Stored records:
━━━━━━━━

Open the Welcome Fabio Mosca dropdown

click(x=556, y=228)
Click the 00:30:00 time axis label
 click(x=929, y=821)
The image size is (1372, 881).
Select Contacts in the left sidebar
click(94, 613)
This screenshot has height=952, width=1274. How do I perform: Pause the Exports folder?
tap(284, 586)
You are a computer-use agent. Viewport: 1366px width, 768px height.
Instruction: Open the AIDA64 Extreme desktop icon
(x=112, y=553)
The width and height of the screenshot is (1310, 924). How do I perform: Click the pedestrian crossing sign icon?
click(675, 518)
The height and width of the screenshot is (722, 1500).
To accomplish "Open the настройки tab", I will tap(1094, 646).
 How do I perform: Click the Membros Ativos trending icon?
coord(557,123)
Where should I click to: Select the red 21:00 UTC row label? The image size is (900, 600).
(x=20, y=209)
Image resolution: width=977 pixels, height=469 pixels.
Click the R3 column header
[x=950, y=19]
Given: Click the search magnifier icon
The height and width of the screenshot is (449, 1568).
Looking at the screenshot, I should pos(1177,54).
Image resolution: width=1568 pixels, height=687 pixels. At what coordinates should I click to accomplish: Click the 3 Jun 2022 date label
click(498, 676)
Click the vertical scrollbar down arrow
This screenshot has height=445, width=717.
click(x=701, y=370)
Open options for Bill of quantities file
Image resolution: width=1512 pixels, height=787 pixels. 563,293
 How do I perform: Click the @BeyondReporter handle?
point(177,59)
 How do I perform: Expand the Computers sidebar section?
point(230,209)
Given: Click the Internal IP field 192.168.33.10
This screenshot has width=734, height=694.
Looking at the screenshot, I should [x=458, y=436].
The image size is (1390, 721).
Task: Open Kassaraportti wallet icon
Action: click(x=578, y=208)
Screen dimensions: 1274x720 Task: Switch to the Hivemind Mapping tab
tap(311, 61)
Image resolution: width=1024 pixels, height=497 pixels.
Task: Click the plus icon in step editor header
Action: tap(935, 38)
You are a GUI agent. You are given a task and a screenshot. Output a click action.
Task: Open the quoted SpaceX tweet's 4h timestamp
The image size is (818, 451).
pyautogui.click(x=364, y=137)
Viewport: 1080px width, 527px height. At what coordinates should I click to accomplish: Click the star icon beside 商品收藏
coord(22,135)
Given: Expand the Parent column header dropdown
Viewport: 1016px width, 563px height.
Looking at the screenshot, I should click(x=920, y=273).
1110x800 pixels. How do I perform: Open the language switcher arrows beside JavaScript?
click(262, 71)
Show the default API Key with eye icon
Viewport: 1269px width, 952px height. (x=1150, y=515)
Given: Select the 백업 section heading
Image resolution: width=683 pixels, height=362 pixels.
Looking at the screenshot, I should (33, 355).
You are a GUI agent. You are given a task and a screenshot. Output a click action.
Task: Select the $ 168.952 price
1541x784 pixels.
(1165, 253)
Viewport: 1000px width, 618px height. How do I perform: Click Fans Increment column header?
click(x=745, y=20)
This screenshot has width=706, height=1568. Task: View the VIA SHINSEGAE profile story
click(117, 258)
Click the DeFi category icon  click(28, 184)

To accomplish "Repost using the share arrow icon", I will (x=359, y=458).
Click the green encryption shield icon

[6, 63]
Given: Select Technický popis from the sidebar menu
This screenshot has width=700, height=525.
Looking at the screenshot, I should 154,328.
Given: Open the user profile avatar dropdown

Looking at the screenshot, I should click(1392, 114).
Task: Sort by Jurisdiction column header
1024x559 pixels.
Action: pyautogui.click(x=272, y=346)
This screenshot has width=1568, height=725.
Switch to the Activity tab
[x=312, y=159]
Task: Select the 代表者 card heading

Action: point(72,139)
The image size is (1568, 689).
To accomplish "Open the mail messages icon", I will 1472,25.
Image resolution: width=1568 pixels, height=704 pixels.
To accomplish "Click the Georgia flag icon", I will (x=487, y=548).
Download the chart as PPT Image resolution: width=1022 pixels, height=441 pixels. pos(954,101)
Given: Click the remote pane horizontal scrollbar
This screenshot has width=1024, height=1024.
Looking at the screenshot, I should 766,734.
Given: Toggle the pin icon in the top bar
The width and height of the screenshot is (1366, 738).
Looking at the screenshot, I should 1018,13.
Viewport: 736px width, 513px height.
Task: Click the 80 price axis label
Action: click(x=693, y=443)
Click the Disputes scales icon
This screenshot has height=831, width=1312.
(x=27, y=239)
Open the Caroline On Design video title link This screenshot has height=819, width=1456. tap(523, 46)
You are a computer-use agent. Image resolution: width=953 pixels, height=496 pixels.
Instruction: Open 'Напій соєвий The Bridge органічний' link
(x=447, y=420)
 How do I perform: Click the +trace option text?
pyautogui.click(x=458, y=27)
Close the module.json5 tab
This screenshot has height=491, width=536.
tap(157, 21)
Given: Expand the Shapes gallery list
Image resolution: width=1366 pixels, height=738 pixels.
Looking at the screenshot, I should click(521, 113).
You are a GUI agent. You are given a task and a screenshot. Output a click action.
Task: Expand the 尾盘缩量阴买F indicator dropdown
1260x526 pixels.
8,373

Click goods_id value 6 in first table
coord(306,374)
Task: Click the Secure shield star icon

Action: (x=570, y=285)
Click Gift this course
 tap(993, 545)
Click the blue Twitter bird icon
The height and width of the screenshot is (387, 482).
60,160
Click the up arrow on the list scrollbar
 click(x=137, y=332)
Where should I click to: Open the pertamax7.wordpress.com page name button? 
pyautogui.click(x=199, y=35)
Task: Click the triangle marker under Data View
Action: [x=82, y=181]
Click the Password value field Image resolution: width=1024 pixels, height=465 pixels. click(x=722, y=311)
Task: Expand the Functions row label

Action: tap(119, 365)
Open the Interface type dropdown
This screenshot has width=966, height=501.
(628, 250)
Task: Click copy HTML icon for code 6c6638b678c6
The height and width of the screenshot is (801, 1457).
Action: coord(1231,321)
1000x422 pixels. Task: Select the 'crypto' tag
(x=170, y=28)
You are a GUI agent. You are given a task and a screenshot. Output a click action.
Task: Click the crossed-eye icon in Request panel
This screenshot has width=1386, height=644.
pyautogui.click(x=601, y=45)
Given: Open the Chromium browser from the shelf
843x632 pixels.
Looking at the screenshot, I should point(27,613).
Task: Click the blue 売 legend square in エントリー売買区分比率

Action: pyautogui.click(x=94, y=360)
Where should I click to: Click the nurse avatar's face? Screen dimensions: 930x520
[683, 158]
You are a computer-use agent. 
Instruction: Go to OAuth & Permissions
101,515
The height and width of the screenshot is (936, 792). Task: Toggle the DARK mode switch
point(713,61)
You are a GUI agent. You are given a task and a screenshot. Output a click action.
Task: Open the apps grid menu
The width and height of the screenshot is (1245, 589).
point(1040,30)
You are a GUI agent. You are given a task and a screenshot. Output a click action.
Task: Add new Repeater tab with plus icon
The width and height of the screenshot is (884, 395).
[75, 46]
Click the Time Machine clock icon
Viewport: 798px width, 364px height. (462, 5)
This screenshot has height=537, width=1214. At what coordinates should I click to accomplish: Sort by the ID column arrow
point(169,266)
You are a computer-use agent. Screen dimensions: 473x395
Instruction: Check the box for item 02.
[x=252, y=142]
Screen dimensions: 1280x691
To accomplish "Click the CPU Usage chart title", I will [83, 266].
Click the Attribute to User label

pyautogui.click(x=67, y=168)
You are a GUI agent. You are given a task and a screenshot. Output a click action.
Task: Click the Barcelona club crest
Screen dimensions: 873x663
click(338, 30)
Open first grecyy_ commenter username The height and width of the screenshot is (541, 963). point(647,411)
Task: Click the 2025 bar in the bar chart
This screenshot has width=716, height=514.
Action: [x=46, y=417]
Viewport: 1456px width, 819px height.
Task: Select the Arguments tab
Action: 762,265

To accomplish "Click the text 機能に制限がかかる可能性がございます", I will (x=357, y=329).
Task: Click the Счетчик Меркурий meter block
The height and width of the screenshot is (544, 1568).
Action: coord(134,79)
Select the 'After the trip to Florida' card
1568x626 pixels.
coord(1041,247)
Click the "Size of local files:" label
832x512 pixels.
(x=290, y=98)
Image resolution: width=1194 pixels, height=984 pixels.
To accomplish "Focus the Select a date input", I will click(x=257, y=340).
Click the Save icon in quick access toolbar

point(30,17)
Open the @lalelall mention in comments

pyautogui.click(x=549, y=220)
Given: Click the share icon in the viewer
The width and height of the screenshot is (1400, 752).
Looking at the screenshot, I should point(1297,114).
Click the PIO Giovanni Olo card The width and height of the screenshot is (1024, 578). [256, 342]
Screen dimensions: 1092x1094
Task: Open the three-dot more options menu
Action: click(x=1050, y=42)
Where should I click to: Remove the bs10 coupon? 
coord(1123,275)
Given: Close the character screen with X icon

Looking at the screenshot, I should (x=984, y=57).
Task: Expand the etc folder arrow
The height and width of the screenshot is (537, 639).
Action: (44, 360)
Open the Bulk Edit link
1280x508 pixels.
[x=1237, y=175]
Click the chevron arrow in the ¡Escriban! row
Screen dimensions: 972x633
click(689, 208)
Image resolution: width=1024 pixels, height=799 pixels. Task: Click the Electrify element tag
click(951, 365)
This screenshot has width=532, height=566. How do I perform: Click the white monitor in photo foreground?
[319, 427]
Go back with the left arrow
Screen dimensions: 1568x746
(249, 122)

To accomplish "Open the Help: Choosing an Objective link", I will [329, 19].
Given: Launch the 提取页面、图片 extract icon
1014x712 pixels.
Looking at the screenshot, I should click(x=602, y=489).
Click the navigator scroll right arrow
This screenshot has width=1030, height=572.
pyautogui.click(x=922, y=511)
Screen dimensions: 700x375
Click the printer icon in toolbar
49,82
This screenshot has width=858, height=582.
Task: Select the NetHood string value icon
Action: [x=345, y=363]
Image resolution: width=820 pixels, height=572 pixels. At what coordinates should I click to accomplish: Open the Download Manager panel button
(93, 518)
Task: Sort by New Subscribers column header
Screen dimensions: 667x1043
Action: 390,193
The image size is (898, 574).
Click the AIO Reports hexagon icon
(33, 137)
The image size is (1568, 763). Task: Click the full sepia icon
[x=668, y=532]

━━━━━━━━

Task description: Exactly reproduce the lines that run from the line with "Task: Sort by New Subscribers column header" through the last line of the records, inclusive.

Completed task:
Task: Sort by New Subscribers column header
Screen dimensions: 667x1043
Action: 390,193
The image size is (898, 574).
Click the AIO Reports hexagon icon
(33, 137)
The image size is (1568, 763). Task: Click the full sepia icon
[x=668, y=532]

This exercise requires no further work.